• [REQUIREMENT]:
Return every line of the rows below that contains the word "width".
───── INPUT RECORDS ─────
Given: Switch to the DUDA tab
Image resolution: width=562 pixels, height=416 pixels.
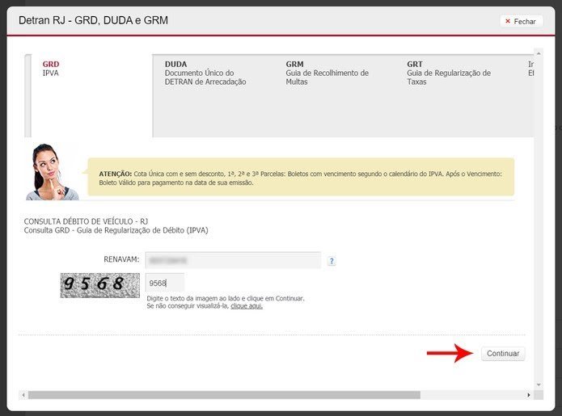Looking at the screenshot, I should pos(205,73).

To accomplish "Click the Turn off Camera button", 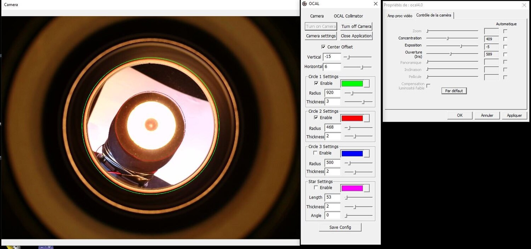I will coord(356,26).
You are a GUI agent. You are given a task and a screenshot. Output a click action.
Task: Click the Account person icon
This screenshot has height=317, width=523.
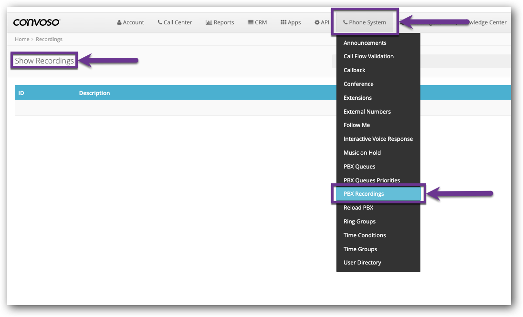(x=119, y=22)
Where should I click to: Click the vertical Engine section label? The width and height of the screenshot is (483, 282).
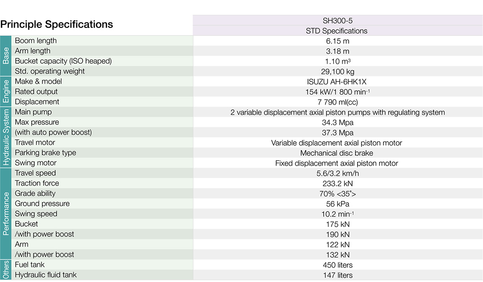tap(6, 91)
─────
• [EXERCISE ANSWER]:
Image resolution: width=562 pixels, height=416 pixels.
This screenshot has height=317, width=523.
Where should I click to: Click the vertical Engine section label? The width and height of the screenshot is (483, 282).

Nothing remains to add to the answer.